Danone, the world’s largest yogurt maker, blamed worsening market conditions in Spain and problems with a new strategy for dairy brand Activia in some parts of Europe for the shortfall.
“This is a very ambitious transformation for the brand. We have overestimated the speed at which the turnaround would occur. We have to acknowledge we are not yet at the level we thought we would be at this time,” Danone chief financial officer Cecile Cabanis told analysts.
Shares fell 3% in Paris, even though Danone said it would beat its 2016 target for recurring operating margin improvement thanks to efforts to contain its cost base.
The sharp fall came even as profits rose in the company.
Danone had previously forecast 2016 like-for-like sales growth of 3% to 5% and a recurring operating margin improvement of 50 to 60 basis points.
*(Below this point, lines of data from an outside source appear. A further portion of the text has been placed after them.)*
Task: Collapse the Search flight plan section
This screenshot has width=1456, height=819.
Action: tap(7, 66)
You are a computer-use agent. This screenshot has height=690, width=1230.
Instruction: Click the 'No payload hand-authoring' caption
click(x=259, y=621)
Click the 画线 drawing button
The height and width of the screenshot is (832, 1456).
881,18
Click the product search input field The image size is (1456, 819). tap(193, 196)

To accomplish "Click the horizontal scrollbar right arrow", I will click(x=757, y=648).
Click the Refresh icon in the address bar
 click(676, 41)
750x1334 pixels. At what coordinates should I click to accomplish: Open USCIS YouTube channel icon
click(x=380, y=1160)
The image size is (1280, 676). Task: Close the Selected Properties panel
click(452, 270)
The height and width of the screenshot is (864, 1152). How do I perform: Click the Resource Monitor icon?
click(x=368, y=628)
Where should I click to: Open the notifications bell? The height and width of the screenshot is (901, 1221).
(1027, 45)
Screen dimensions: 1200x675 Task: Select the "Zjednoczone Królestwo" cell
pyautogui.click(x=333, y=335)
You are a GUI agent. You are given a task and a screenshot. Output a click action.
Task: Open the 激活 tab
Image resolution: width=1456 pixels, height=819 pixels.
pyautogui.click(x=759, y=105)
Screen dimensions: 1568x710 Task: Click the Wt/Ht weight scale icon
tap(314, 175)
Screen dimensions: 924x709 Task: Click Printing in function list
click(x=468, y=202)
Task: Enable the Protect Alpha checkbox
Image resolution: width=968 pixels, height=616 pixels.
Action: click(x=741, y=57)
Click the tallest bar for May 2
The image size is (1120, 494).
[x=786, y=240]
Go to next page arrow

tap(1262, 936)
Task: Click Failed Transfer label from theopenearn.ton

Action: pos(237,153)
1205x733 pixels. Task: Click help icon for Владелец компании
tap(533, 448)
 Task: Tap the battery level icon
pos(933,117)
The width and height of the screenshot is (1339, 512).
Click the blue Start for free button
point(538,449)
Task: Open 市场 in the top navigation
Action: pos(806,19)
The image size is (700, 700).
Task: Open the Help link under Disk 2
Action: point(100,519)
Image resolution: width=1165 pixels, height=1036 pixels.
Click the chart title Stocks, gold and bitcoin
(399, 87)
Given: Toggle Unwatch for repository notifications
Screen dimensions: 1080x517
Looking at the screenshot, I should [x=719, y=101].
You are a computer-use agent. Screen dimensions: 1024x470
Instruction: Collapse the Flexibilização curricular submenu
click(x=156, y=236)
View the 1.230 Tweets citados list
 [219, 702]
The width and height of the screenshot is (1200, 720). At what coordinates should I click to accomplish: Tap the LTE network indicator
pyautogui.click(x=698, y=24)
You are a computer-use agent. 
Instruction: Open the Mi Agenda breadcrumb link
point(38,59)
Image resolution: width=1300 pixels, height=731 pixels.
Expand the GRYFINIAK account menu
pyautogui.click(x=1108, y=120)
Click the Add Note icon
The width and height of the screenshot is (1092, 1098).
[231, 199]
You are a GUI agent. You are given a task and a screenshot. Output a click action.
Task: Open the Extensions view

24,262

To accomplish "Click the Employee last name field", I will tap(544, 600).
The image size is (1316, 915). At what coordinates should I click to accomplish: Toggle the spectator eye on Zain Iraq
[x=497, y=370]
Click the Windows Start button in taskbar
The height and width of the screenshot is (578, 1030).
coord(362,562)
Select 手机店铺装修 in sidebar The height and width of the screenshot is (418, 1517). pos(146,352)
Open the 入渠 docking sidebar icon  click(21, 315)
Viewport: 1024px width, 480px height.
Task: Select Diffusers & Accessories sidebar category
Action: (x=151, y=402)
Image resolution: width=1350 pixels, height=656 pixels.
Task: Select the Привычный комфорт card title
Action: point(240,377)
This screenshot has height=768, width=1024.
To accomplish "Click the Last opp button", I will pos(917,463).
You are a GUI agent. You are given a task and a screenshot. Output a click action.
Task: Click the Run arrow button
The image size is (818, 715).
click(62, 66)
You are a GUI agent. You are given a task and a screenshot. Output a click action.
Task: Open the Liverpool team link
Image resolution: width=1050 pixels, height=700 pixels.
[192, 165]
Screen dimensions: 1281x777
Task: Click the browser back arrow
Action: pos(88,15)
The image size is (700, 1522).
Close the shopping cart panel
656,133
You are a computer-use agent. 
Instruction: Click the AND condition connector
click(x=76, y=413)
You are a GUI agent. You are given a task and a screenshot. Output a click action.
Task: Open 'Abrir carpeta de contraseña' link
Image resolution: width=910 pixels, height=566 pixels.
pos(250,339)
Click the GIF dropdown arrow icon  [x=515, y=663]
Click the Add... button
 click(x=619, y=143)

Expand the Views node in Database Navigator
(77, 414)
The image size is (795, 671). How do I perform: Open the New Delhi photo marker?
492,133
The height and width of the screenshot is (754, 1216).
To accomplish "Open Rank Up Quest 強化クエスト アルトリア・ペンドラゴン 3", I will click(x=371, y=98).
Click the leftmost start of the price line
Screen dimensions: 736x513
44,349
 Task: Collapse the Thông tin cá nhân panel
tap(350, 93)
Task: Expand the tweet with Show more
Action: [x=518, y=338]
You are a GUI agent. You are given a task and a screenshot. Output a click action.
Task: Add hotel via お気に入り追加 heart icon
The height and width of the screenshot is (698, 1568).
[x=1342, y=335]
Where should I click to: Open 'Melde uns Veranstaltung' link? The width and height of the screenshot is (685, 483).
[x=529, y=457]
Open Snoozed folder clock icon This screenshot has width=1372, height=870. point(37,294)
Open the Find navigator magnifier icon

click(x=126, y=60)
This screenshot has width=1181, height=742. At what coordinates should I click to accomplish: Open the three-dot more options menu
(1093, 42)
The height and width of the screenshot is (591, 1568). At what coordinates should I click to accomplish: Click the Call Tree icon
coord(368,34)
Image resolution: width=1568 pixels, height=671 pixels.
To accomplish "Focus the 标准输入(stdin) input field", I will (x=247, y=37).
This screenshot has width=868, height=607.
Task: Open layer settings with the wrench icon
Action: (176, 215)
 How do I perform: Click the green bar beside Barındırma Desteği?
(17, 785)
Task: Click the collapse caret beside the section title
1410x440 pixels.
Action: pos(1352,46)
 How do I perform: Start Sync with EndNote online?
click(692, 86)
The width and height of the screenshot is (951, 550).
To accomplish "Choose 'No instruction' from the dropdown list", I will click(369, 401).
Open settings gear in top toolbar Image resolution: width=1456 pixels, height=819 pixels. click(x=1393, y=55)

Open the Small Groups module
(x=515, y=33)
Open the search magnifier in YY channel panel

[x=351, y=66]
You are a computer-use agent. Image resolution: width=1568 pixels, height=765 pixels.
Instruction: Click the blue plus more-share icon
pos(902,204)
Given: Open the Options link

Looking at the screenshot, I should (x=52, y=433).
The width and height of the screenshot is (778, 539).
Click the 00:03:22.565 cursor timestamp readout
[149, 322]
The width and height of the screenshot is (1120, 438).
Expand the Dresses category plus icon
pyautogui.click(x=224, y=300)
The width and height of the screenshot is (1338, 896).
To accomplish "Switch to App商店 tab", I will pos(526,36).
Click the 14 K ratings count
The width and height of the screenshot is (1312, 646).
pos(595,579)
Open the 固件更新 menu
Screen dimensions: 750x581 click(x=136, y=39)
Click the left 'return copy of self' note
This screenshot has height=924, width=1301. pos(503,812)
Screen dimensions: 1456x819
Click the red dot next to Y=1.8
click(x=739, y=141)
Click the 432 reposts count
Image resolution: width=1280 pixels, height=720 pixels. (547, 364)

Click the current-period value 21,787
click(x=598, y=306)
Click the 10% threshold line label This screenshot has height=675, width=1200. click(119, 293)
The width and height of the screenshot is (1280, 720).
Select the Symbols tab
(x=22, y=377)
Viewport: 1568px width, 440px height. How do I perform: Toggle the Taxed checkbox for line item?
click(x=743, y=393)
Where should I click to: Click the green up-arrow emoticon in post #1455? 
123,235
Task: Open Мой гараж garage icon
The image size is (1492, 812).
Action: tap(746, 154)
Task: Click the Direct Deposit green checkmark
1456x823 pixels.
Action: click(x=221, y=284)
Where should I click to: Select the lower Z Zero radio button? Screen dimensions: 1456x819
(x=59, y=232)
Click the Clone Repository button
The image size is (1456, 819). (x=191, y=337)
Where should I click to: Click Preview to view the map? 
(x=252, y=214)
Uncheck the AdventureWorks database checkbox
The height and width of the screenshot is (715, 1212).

Ms Cabanis declined to set any precise financial forecasts for 2017. She said Danone would maintain its marketing spending plans on key brands such as Activia.
The share price fall made it one of the worst-performing stocks on France’s benchmark CAC-40 index on Monday.
Danone had reported in October a worse-than expected slowdown in third quarter sales growth as difficulties in China hurt its baby food and water divisions.
Danone shares are down by around 4% so far in 2016, while the broader Stoxx Europe 600 Food & Beverages index has fallen 7% in that period.